* **Task directions**: All lines from the one containing "You are a GUI" down to the one containing "Screen dimensions: 618x243", both ends included, are to be given again exactly; omit the rest of the listing below.

[Data for the task — start]

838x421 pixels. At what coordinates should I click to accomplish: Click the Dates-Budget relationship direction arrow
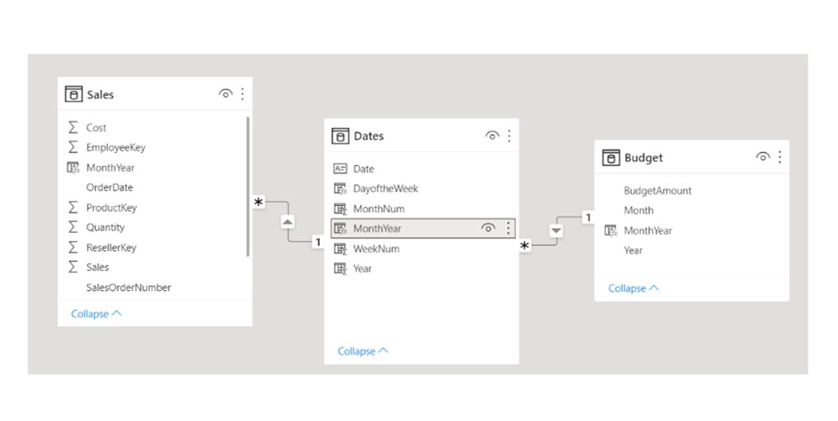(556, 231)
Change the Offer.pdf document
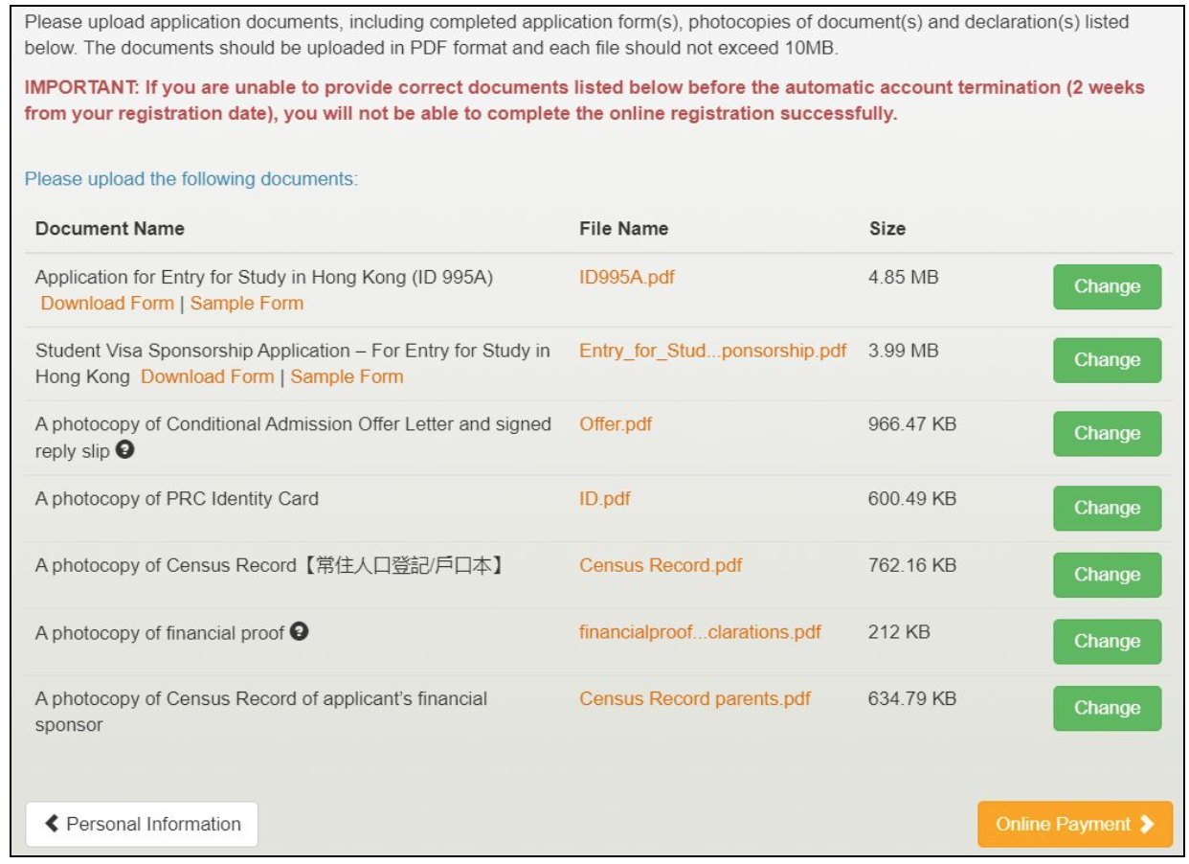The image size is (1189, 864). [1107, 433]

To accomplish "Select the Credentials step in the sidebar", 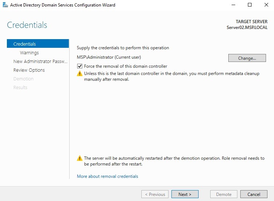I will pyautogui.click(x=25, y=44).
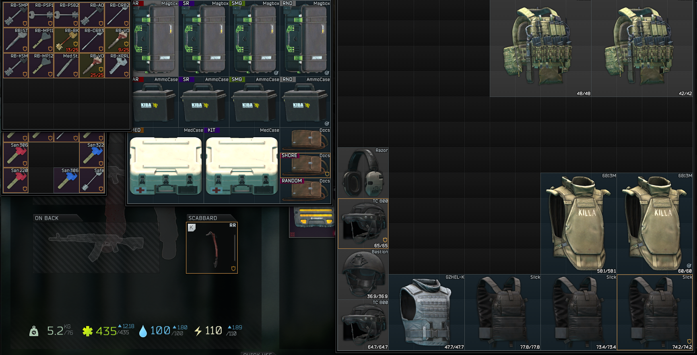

[Data for the task — finish]
[Data for the task — start]

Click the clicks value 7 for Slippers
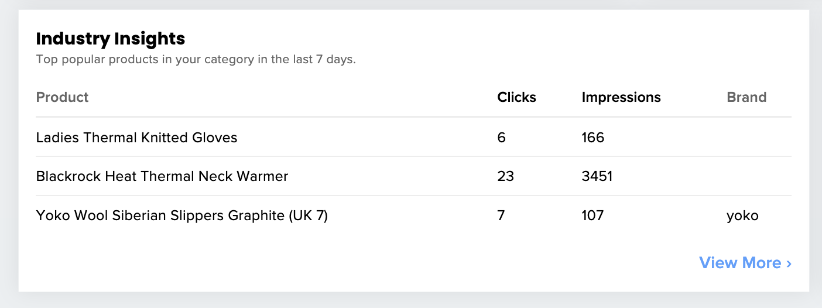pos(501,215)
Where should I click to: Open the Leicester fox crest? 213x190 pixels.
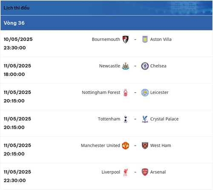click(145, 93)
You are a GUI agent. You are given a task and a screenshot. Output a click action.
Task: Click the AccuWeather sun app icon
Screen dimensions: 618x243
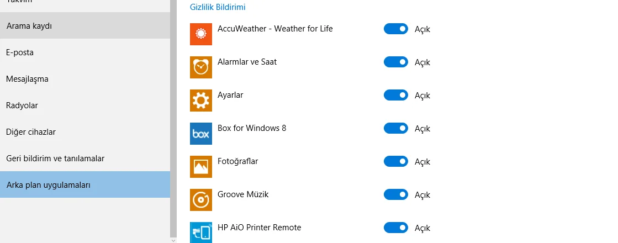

[Data for the task — finish]

* **Written reply**:
You are a GUI agent. You are given a task and a screenshot. Output a click action.
Task: Click the AccuWeather sun app icon
Screen dimensions: 618x243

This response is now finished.